Purpose: Unannounced arrival shows daily reality, emergency medical appointments, immediate safety interventions, and assessment of true functional level.

Rachel's emergency Perth trip cost $800 last-minute flights plus hotel, used her annual leave, left her daughter with friends for a week. Worth it - revealed reality she couldn't see from Sydney, got interventions started.

Priya's emergency Mumbai trip cost $2,200 in flights, and took two weeks off work unpaid. Worth it - made decisions about live-in care, coordinated with Raj, ensured parents were safe.

"Surprise" visits

Strategy: Book flights 1-2 weeks out. Tell your parent you're coming, but don't give them weeks to prepare. Arrive at a random time of day.

Purpose: More reality than planned visits, less shocking than completely unannounced.

 

When visit frequency is financially impossible

Rachel's reality: Each Perth trip costs $600-800 plus time off work. She can't sustain monthly visits.

Her compromise: Every 6-8 weeks, as often as finances allow. Combines with work travel when possible. Tom sends money occasionally to help with flights - when Rachel explicitly asks.

Priya's reality: Each Mumbai trip costs $2,000+ and requires two weeks off.
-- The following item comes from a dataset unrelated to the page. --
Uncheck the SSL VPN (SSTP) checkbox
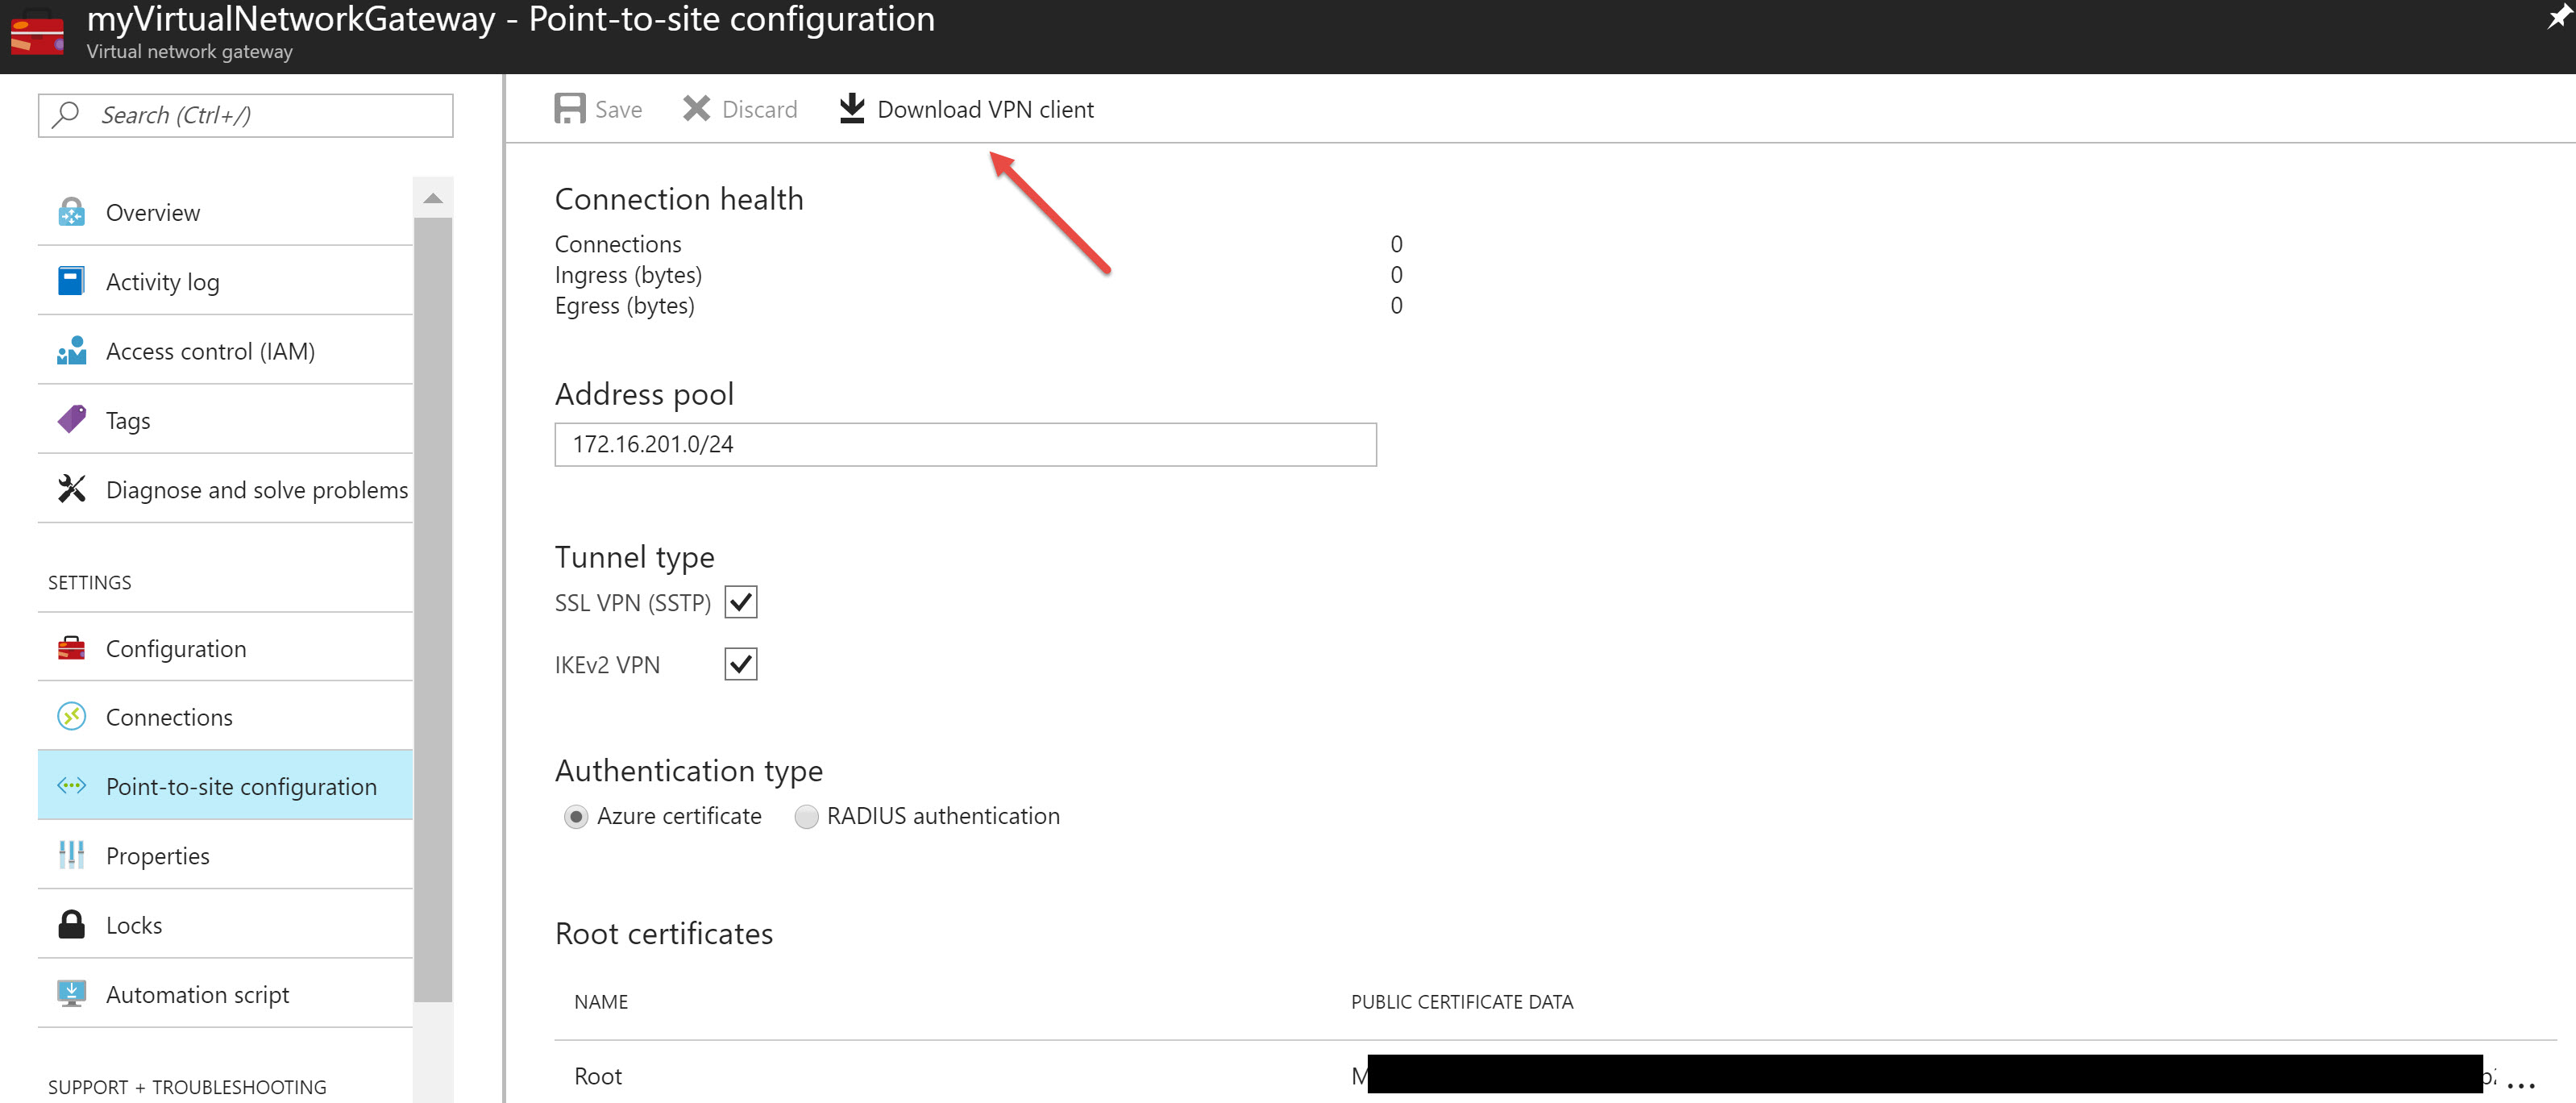pyautogui.click(x=740, y=602)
Can't do more than 2-3 times per year.

Her compromise: Twice yearly, but thorough two-week visits. Raj does monthly in-person. Heavy reliance on a paid live-in helper for daily oversight. Video calls three times per week.
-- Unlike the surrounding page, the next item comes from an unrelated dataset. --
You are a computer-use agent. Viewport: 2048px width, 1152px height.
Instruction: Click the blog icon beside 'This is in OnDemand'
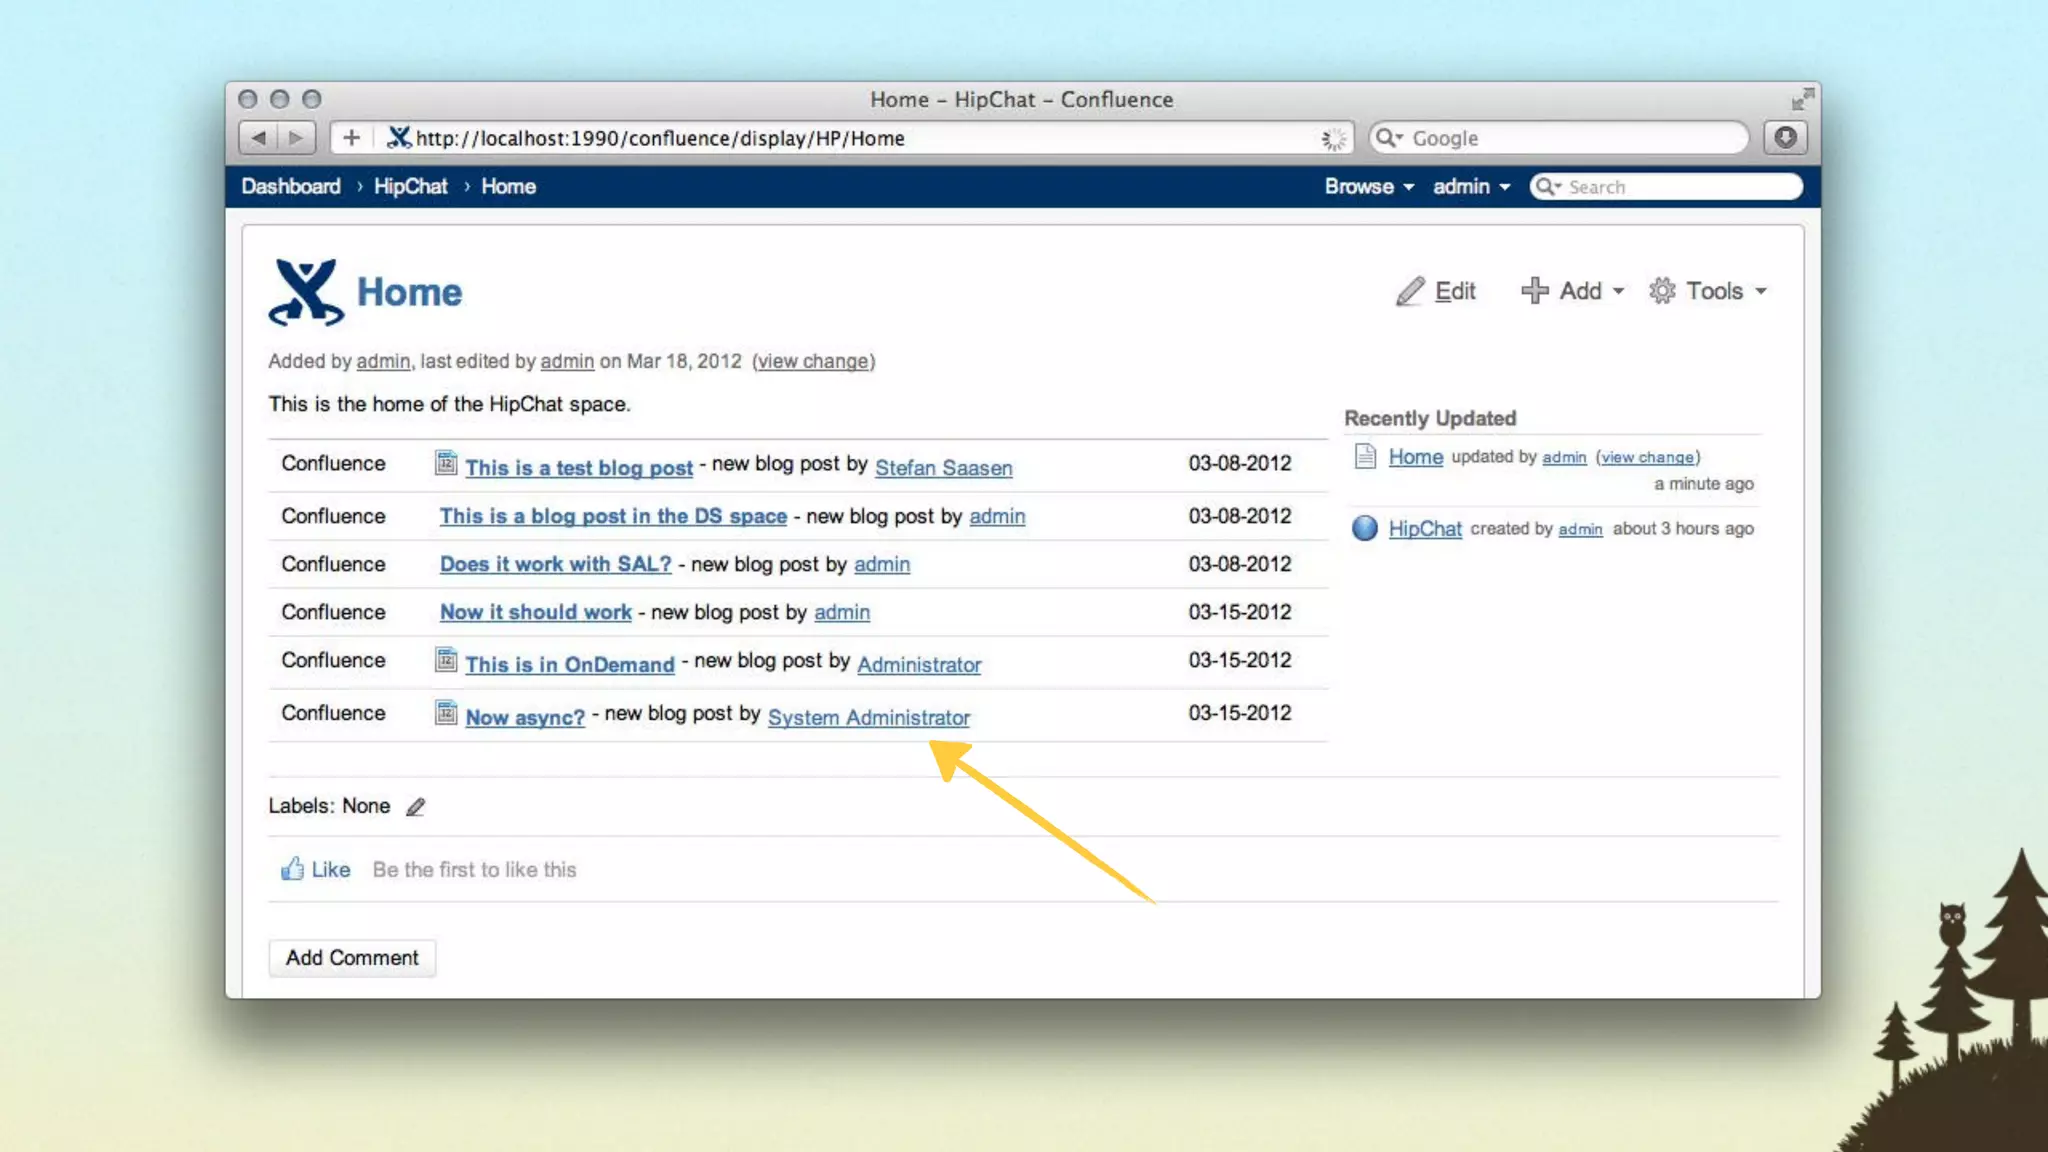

When you genuinely can't visit more often:

  • Maximise remote monitoring systems

  • Rely on local family members or friends if available

  • Invest in professional local coordination

  • Accept that earlier formal services or residential care may be necessary

 

When distance means residential care becomes necessary sooner

Here's what nobody wants to hear: Sometimes living alone + functional decline + distance = residential care is the safest option.

Not because you don't care. Because 24-hour safety oversight isn't possible from thousands of kilometres away.

The tipping point arrives when:

  • Your parent is falling regularly, and you can't respond quickly to emergencies

  • Cognitive decline means unsafe decisions, and no one is checking daily

  • All services are in place - cleaner, meals, case manager, daily check-ins - but your parent is still not safe

  • You're getting calls from neighbours, services, or police about incidents

  • You can't sleep because you're constantly worried about what's happening

For Rachel, that point came 18 months after the emergency visit. Even with a case manager, cleaner, Meals on Wheels, Val checking daily - Margaret kept falling, kept getting confused, kept making unsafe decisions. Living alone in Perth with Rachel managing from Sydney wasn't sustainable.

Margaret moved to residential care in Perth. Rachel visits every 6 weeks. Val still visits weekly. Margaret is safe, fed, and supervised around the clock. Rachel can finally sleep at night.

 

""I felt like I'd failed her," Rachel said. "But my GP told me something that helped: 'You didn't fail. You managed a complex situation from far away for as long as safely possible. Residential care isn't failure - it's the appropriate level of care when distance and decline make home unsafe.'""

The bottom line

 If you're managing parent care from Sydney to Perth or Melbourne to Mumbai, you're part of a large, mostly invisible community doing something incredibly difficult.

Distance makes knowing what's happening nearly impossible. Phone calls lie. Scheduled visits show performance, not reality. Your parent says "I'm fine" because they want to believe it, don't want to worry you, or genuinely can't see their own decline.

You need local eyes - neighbours, friends, paid helpers, family members closer by. Multiple people reporting regularly.

You need to visit more often than feels financially sustainable when a decline is happening.

You need formal services earlier than local families because you can't provide daily oversight or hands-on care.

You need to trust local observers even when your parent insists everything's fine.

And sometimes you need to accept: You cannot safely manage this from this distance anymore. That's not failure. That's reality.

Distance caregiving is exhausting, expensive, guilt-inducing, and lonely. The sibling dynamics often make it worse - unequal burden, distance siblings with opinions but no involvement, cultural expectations about who should do what.